Evaluate open LLMs in the languages of LATAM and Spain.
Browse and evaluate ML tasks in MLIP Arena
Convert Stable Diffusion checkpoint to Diffusers and open a PR
Download a TriplaneGaussian model checkpoint
Visualize model performance on function calling tasks
Generate leaderboard comparing DNA models
Leaderboard of information retrieval models in French
Explore and manage STM32 ML models with the STM32AI Model Zoo dashboard
Display benchmark results
Evaluate reward models for math reasoning
Compare code model performance on benchmarks
View and submit LLM benchmark evaluations
Measure over-refusal in LLMs using OR-Bench
La Leaderboard is a model benchmarking tool designed to evaluate and compare open large language models (LLMs) in the languages of Latin America (LATAM) and Spain. It provides a comprehensive platform for researchers and developers to assess the performance of different language models across various tasks and languages, ensuring a tailored approach for the Spanish-speaking regions.
• Multilingual Support: Evaluate models in multiple languages across LATAM and Spain. • Customizable Benchmarks: Define specific tasks and metrics to suit your evaluation needs. • Interactive Dashboards: Visualize model performance through intuitive and detailed graphs. • Real-Time Tracking: Monitor model updates and compare their performance over time. • Comprehensive Reporting: Access detailed analysis and insights for each evaluated model. • Model Comparisons: Directly compare multiple models side-by-side.

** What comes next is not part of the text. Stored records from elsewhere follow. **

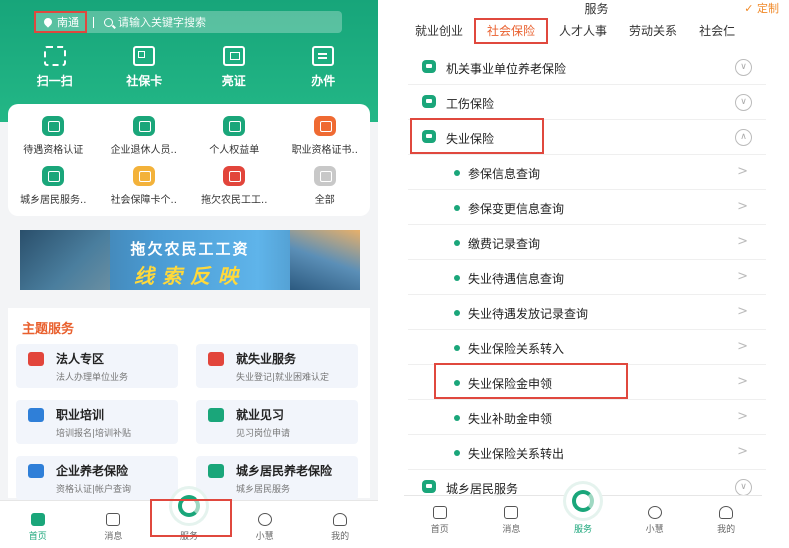 This screenshot has height=548, width=789. What do you see at coordinates (587, 242) in the screenshot?
I see `list-item: 缴费记录查询 >` at bounding box center [587, 242].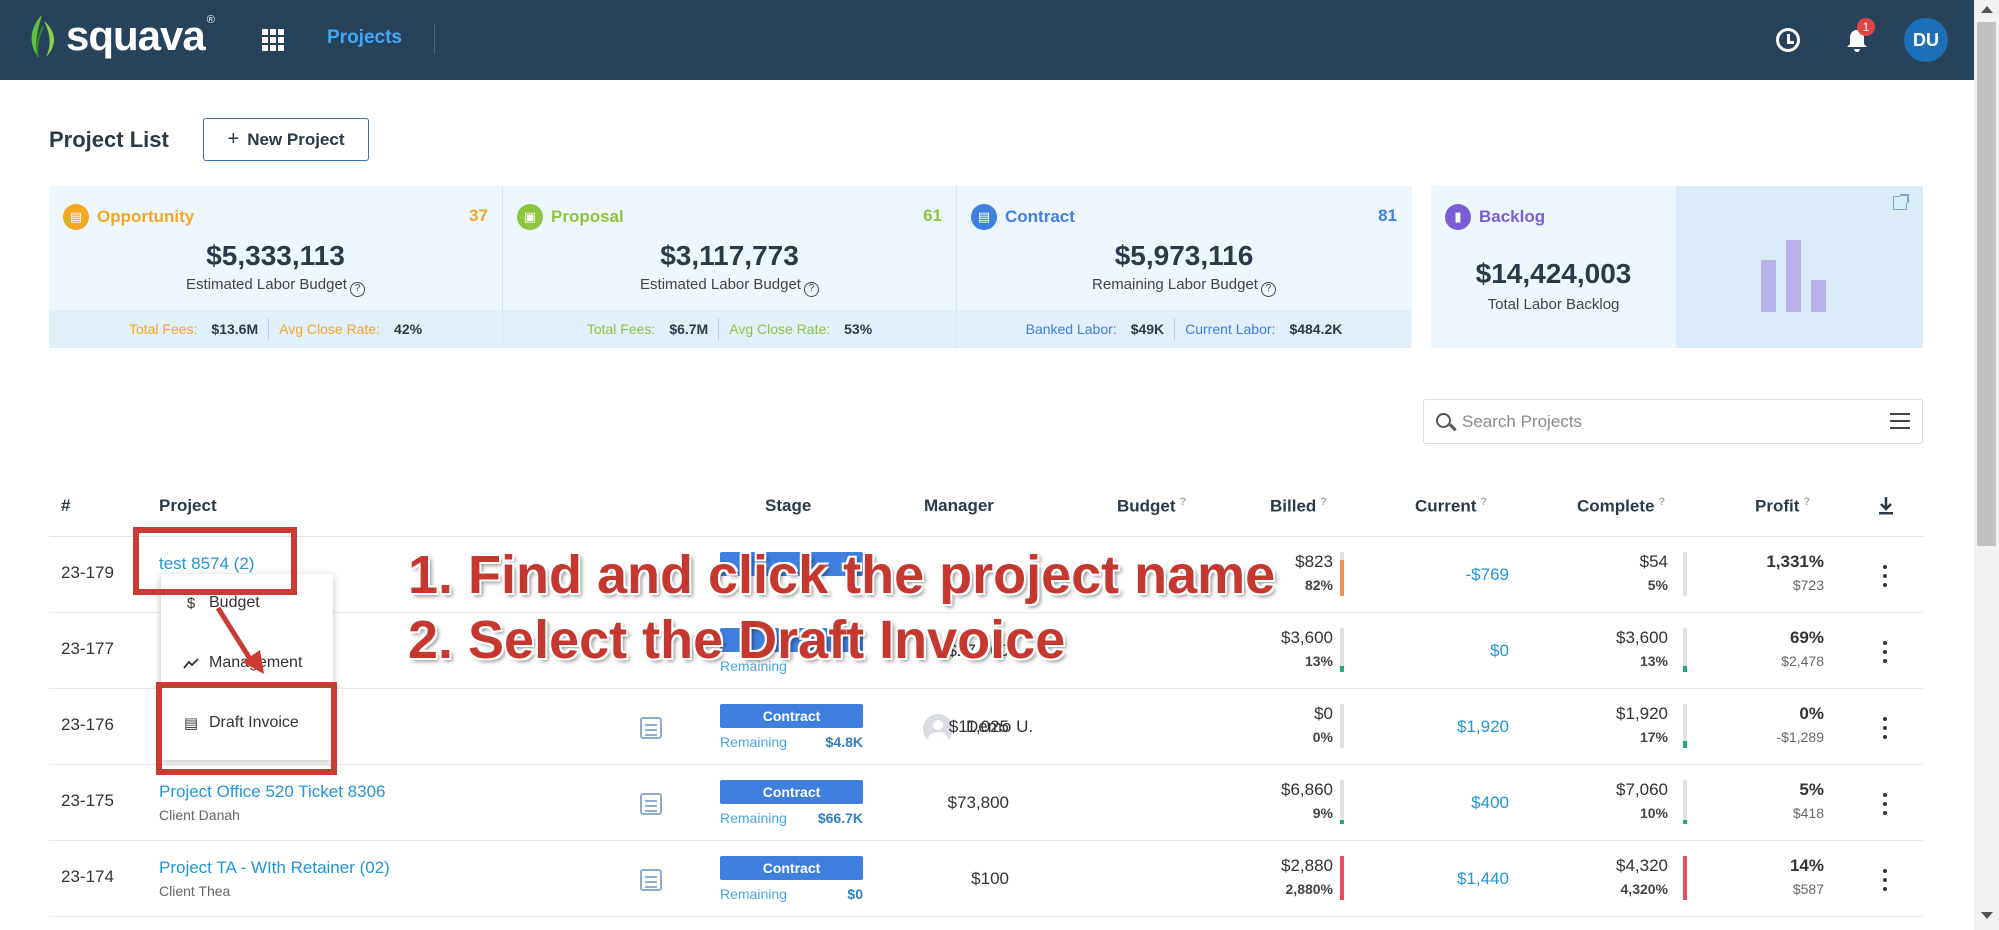 The image size is (1999, 930). What do you see at coordinates (1490, 803) in the screenshot?
I see `current-value: $400` at bounding box center [1490, 803]. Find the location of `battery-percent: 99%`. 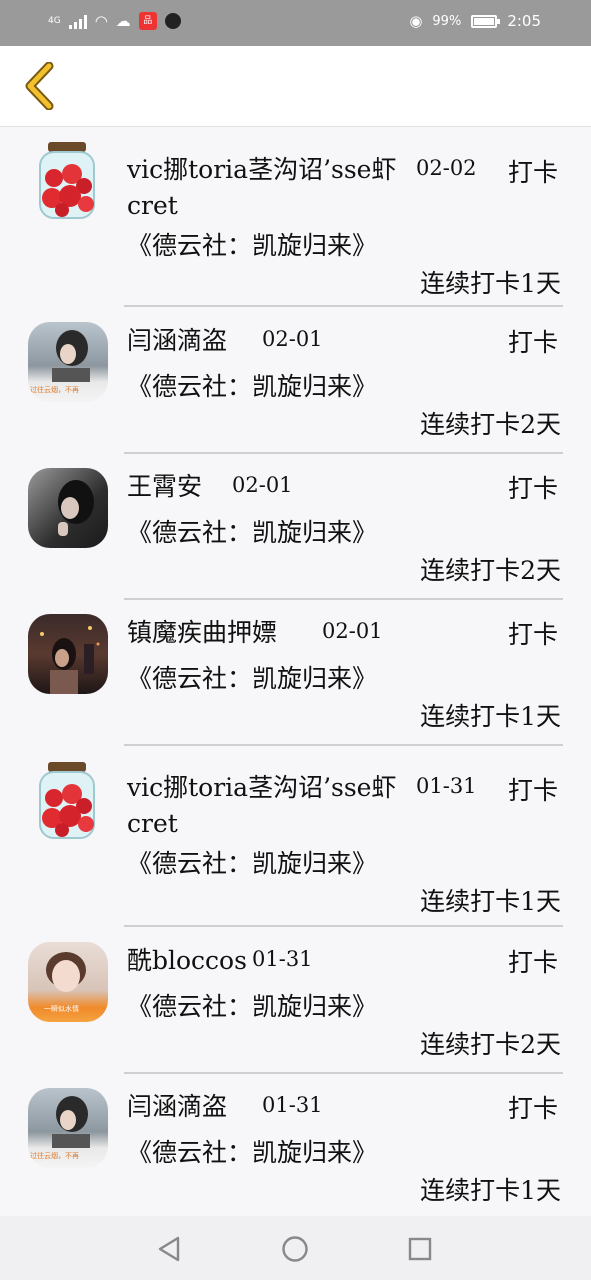

battery-percent: 99% is located at coordinates (447, 21).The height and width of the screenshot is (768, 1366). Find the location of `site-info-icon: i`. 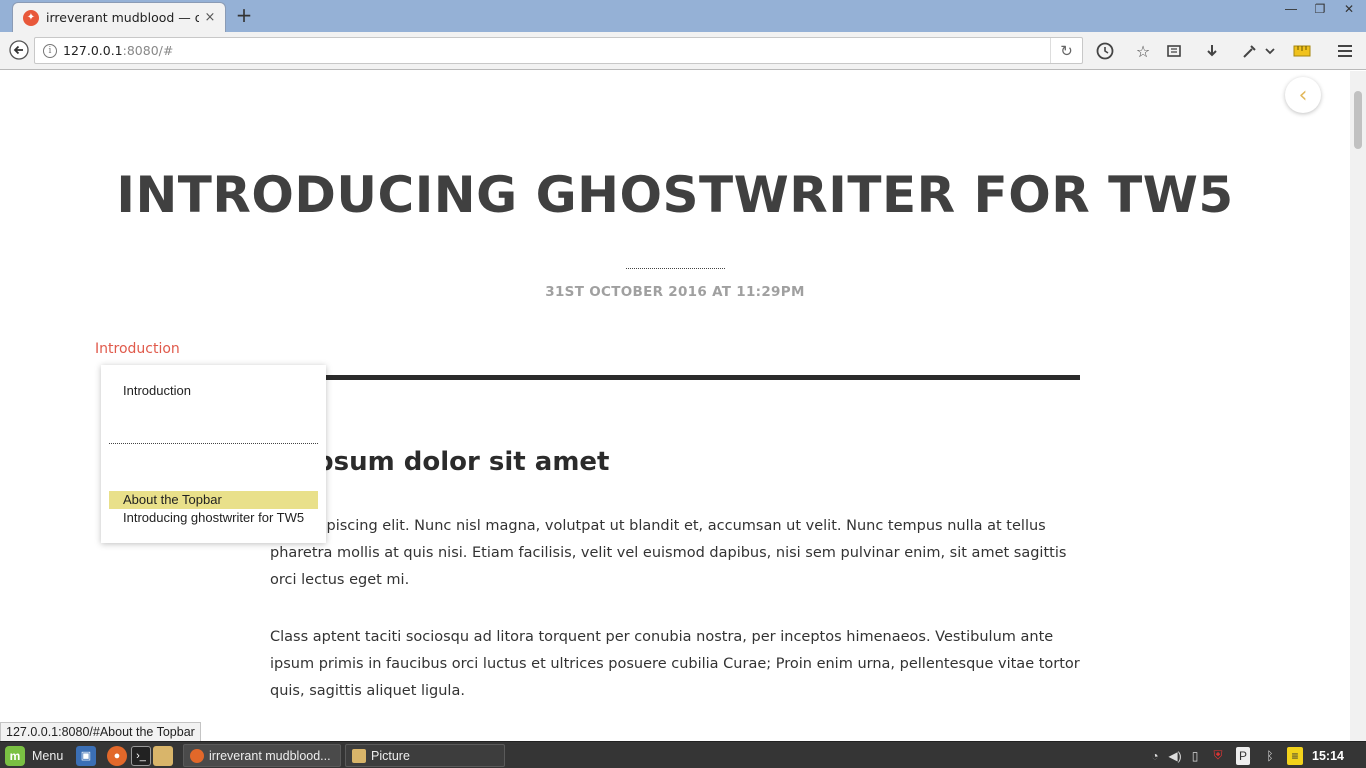

site-info-icon: i is located at coordinates (50, 50).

What languages does La Leaderboard support?
La Leaderboard supports Spanish, Portuguese, and other languages widely spoken across Latin America and Spain.
How often are new models added to La Leaderboard?
New models are added regularly as they become available in the open LLM ecosystem.
Can I customize the benchmarks for specific tasks?
Yes, La Leaderboard allows users to define custom benchmarks tailored to their specific requirements.